COMPLETE THE FOLLOWING
**1.** According to the methods text, which software was used for all statistical analyses?
**2.** Print the portion of the methods text from "To validate the" to "set at 58°C.".

TEXT
Identification of Culex species

Culex quinquefasciatus, Culex nigripalpus, and Culex coronator were selected for identification in field-captured mosquitoes due to their significance in epidemiological and ecological studies, as well as being among the most frequent mosquito species in the studied region (Forattini, 1996). The multiplex PCR developed by Kent et al. (2010) is an effective tool for identifying these species in a single reaction. A multiplex PCR employing the primers forward CXFOR 5’-ATCGCTGAAGTTGACCGAAC-3’; reverse NIGR4 5’-TACACGGTGCGCTAAGAGATACAC-3’ CORO3 5’-AGTACGCGCATTCCGACAG-3’; QUIN2 5’-ACTGTTTTATCGGTGGGTCGT-3’ targeting polymorphic regions of ITS1 was used to identify the sampled mosquitoes at species level: Cx. quinquefasciatus (580bp) Cx. nigripalpus (207bp) Cx. coronatus (244bp) (Kent et al., 2010). The molecular assay was performed using a final volume of 25 µL containing: 1X Buffer (Invitrogen®, Thermo Fisher Scientific, Wilmington, DE, USA), 3mM MgCl₂, dNTP 0.4 µM, 0.4 µM of each primer, 1U of Platinum Taq DNA polymerase, and 2 µL of DNA. The thermocycling conditions were initial denaturation at 95 ºC for 10 minutes, 35 cycles at 95 ºC for 1 minute, 60 ºC for 1 minute, and 72 ºC for 1 minute, and a final extension step at 72 ºC for 7 minutes. Samples that tested positive using the NIGR4 primer were subjected to digestion with the NcoI restriction endonuclease for the specific differentiation between Cx. nigripalpus and Cx. thriambus, following the protocol described by Kent et al. (2010).

Multiplex conventional PCR analysis

To validate the qPCR-HRM results, multiplex conventional PCR (cPCR) was performed using the same set of primers. The first multiplex cPCR was performed using a final volume of 25 µL compromising 1X AmpliTaq Gold ™ 360 Master Mix (Thermo Fisher Scientific, Wilmington, DE, USA), 400nM primers for dog, 400nM for human, 600nM for chicken and 10ng/µL of DNA extracted from engorged females of Culex sp. The thermocycling conditions were 95°C for 10 minutes, 40 cycles of 95°C for 15 seconds, 57°C for 30 seconds, and 72°C for 30 seconds. The second multiplex cPCR used the same PCR master mix and mosquito DNA concentration. Primer concentrations were 600 nM to cat, 600 nM to bovine, and 600 nM to horse. The thermocycling conditions remained the same except for the annealing temperature, which was set at 58°C.

For the molecular analysis, positive controls used were DNA samples of each host species as described in the “Control” subsection, and two negative controls were employed: UltraPure™ DNase/RNase-Free Distilled Water (Thermo Fisher Scientific, Wilmington, DE, USA).

Electrophoresis was performed in 3.5% agarose gels in 75V for 60min, subsequently stained with ethidium bromide (0.4 mg/mL) to detect the presence of amplification products in UV light.

Sequencing

The positive samples from the multiplex qPCR-HRM were further analyzed using singleplex cPCR, with a specific primer pair for each vertebrate host species serving as a feeding source. Amplicons were purified using ExoSAP-IT (Thermo Fisher Scientific, Wilmington, DE, USA) according to the manufacturer's recommendations. Sequencing was performed applying Sanger method with ABI 3730 DNA analyzer equipment (Applied Biosystems, Perkin Elmer, CA, USA) (Sanger et al., 1977). Sequencing results were analyzed in CLC Main Workbench (Qiagen, Valencia, CA, USA) and deposited to GenBank database.

Statistical analysis

The Kappa coefficient test at a 5% significance level was used to measure the proportions of agreement between qPCR-HRM and Multiplex-PCR to evaluate the performance of qPCR- HRM for molecular detection of blood feeding sources (Medronho, 2009). The level of agreement was calculated from a 2 x 2 contingency table comparing qPCR-HRM and Multiplex-PCR for the detection of one host species at a time. All statistical analyses were performed using BioEstat 5.0 software (Ayres et al., 2000).

[Dataset entries]
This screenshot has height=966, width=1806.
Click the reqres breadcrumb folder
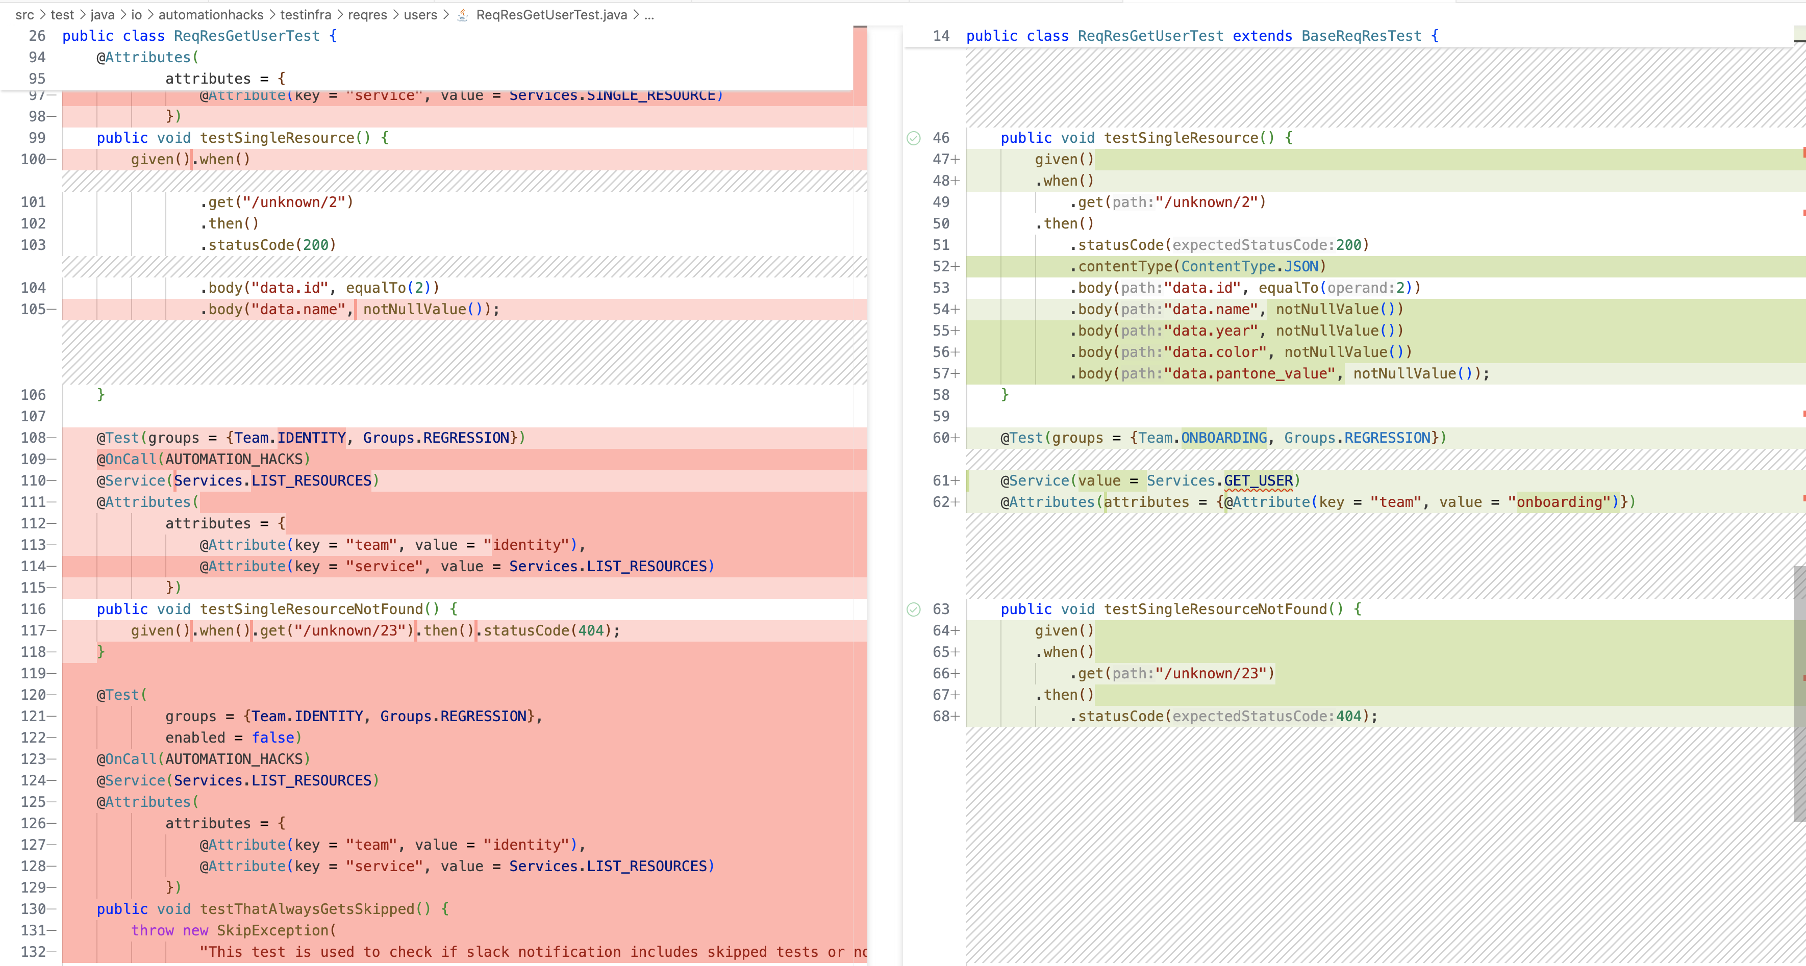point(367,15)
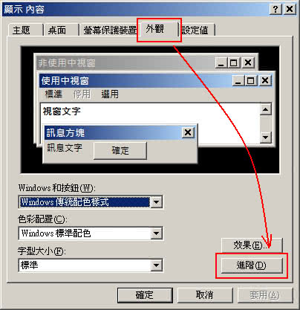Viewport: 300px width, 310px height.
Task: Expand the 色彩配置 color scheme dropdown
Action: coord(156,233)
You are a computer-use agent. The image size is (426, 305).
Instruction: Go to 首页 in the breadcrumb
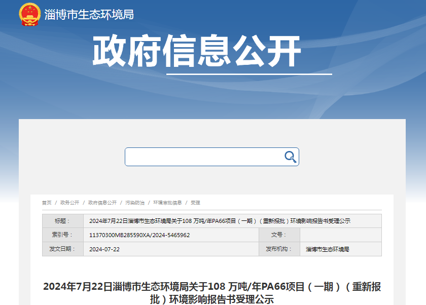pos(47,203)
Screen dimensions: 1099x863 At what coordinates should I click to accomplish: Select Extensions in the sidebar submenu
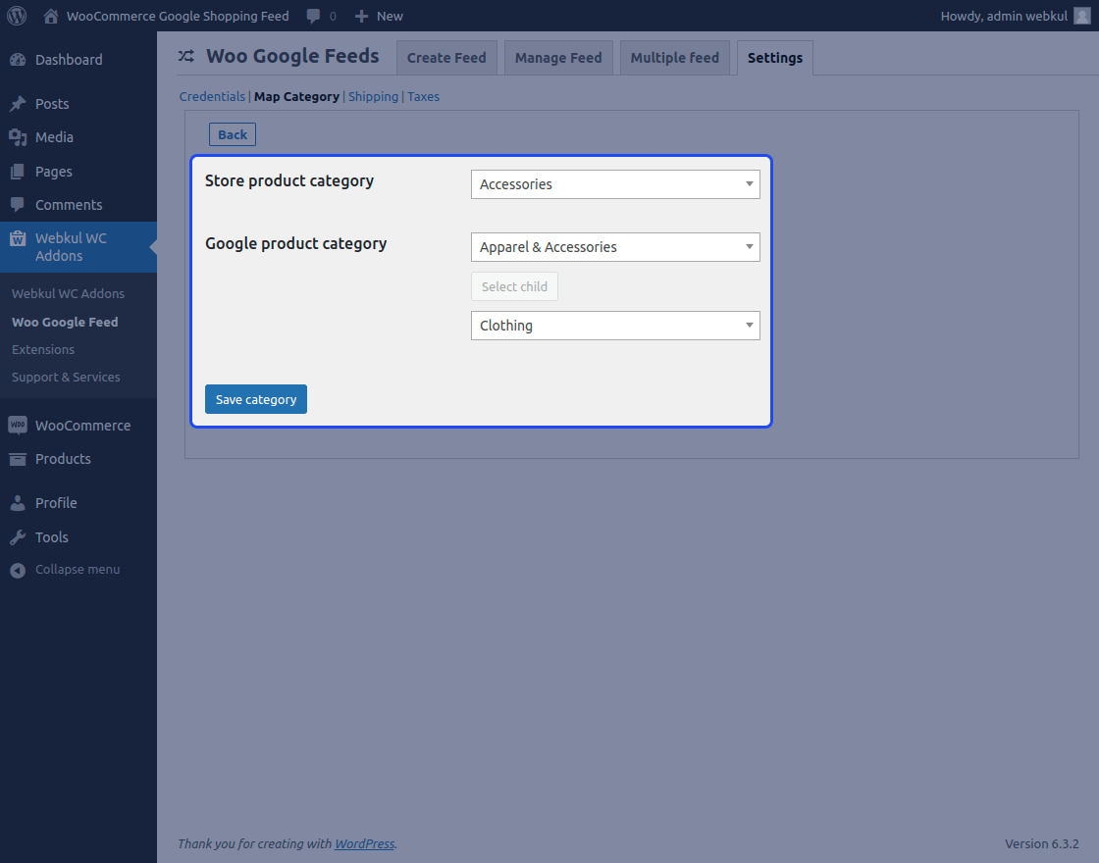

REPLIES
**1.** BioEstat 5.0

**2.**
To validate the qPCR-HRM results, multiplex conventional PCR (cPCR) was performed using the same set of primers. The first multiplex cPCR was performed using a final volume of 25 µL compromising 1X AmpliTaq Gold ™ 360 Master Mix (Thermo Fisher Scientific, Wilmington, DE, USA), 400nM primers for dog, 400nM for human, 600nM for chicken and 10ng/µL of DNA extracted from engorged females of Culex sp. The thermocycling conditions were 95°C for 10 minutes, 40 cycles of 95°C for 15 seconds, 57°C for 30 seconds, and 72°C for 30 seconds. The second multiplex cPCR used the same PCR master mix and mosquito DNA concentration. Primer concentrations were 600 nM to cat, 600 nM to bovine, and 600 nM to horse. The thermocycling conditions remained the same except for the annealing temperature, which was set at 58°C.